How scoring affects retake decisions

LSAC reports all LSAT scores from the preceding five years. Law schools vary in how they treat multiple scores. Most T14 schools consider the highest score. Some schools average multiple scores. Per LSAC policy as of 2024, test-takers may attempt the LSAT up to three times in a single testing year, five times across five years, and seven times over a lifetime.

Retake thresholds
  1. If your score is at or above the 75th percentile at your target school, do not retake. Marginal upside is small; a lower score is possible.
  2. If your score is between the 25th and 75th percentile of your target school, retake only if you genuinely undershot your practice average.
  3. If your score is below the 25th percentile at your target school, retake. Expected gain outweighs risk for most students.
  4. If you have not been studying diagnostically (skill-map-driven), retake regardless of current score. Generic prep often plateaus below ceiling without a diagnostic step.

The role of the unscored writing sample

The LSAT writing component became LSAT Argumentative Writing in July 2024, with an argumentative-essay prompt format and a 50-minute window (15-minute prewriting, 35-minute essay). It is unscored and administered separately from the multiple-choice sections.

Critical: a completed and approved LSAT Argumentative Writing sample must be on file before LSAC releases your score. A test-taker who does not complete the writing sample will have their score withheld from both themselves and the schools to which they have applied.

Law schools receive a copy of the writing sample as part of the application file. LSAC retains writing samples and provides them to schools upon request.

Connect the scaled score to the skill map
A Pinaka mock readout decomposes your scaled score into per-skill accuracy across the 21 nodes in the LSAT skill taxonomy (Pinaka). The scaled score is the headline; the skill-node breakdown is the diagnosis. Both are produced from the same mock attempt.

Common questions

Is there a penalty for wrong answers on the LSAT?

No. The LSAT uses rights-only scoring. Each correct answer adds one raw point. Wrong answers and skipped questions both receive zero points. Guessing on uncertain questions is always the correct strategy.

How many questions are on the LSAT?

The scored portion of the current LSAT contains approximately 76 to 78 questions across two Logical Reasoning sections and one Reading Comprehension section. The exact count varies by administration. One additional experimental section appears on every test but does not count toward the score.

What is the highest possible LSAT score?

The highest possible scaled score is 180. Achieving a 180 requires answering every scored question correctly.
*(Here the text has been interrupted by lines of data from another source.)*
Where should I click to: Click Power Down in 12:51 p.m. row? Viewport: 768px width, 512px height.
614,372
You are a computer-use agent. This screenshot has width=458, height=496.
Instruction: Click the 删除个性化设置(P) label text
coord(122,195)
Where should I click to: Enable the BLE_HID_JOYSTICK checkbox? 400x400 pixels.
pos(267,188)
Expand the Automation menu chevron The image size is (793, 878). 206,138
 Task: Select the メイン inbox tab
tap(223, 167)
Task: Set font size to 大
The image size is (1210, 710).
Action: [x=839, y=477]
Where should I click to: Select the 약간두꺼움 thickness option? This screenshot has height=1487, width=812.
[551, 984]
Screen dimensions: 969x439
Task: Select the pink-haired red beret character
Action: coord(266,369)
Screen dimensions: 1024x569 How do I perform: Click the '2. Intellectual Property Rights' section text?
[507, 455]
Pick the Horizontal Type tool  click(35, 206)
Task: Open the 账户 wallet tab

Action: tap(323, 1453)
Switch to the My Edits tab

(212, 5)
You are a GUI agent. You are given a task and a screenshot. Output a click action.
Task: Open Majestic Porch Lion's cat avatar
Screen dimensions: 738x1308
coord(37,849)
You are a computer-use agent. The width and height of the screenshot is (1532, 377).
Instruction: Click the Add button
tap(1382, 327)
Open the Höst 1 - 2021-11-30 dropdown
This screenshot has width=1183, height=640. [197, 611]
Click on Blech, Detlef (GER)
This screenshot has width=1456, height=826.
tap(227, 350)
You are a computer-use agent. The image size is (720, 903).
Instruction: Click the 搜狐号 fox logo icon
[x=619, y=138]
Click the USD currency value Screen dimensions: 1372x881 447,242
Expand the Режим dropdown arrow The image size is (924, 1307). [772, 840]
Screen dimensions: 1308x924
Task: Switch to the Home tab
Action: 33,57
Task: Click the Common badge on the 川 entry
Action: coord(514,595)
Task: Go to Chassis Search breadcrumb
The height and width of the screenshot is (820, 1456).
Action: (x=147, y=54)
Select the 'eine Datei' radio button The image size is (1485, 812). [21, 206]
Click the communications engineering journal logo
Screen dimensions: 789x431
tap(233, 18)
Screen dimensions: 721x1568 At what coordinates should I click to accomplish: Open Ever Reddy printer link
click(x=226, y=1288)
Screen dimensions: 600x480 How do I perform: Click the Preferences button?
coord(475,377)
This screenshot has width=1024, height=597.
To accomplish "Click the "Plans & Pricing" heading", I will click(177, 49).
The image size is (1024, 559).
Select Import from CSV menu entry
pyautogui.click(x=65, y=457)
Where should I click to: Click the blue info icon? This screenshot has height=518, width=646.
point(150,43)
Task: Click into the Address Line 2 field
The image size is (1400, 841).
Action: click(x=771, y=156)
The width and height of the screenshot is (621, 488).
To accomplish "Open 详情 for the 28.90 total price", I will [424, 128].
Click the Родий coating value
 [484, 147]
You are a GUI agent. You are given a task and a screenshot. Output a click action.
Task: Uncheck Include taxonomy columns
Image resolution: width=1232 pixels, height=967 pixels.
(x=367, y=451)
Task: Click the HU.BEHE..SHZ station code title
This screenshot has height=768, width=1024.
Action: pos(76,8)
A small number of test-takers score 180 on each administration.

How long does it take to get LSAT scores?

LSAC typically releases scores approximately three weeks after a test administration. The exact release timeline is published on the LSAC website at the time of registration.

What is the difference between scaled score and percentile rank?

The scaled score is a number from 120 to 180 derived from the count of correct answers. The percentile rank is a comparative measure showing what percentage of test-takers over the preceding three testing years scored at or below that scaled score. A 170 scaled score at the 98th percentile means 98 out of 100 test-takers scored 170 or below.

Do law schools see all my LSAT scores?

Yes. LSAC reports all scores from the preceding five years to law schools. How schools treat multiple scores varies. Most T14 schools consider the highest score. Applicants should verify the policy of each school to which they apply.

How is the LSAT scored?

The LSAT uses a 120-180 scaled score. Your raw correct count converts to a scaled score via an equating table that adjusts for test difficulty. The scale is non-linear: moving from 150 to 160 covers more percentile ground than moving from 170 to 180. A one-point gain at the high end requires more correct answers than a one-point gain in the middle of the range.

LSAT is a registered trademark of the Law School Admission Council, Inc. Pinaka is not affiliated with, endorsed by, or sponsored by LSAC.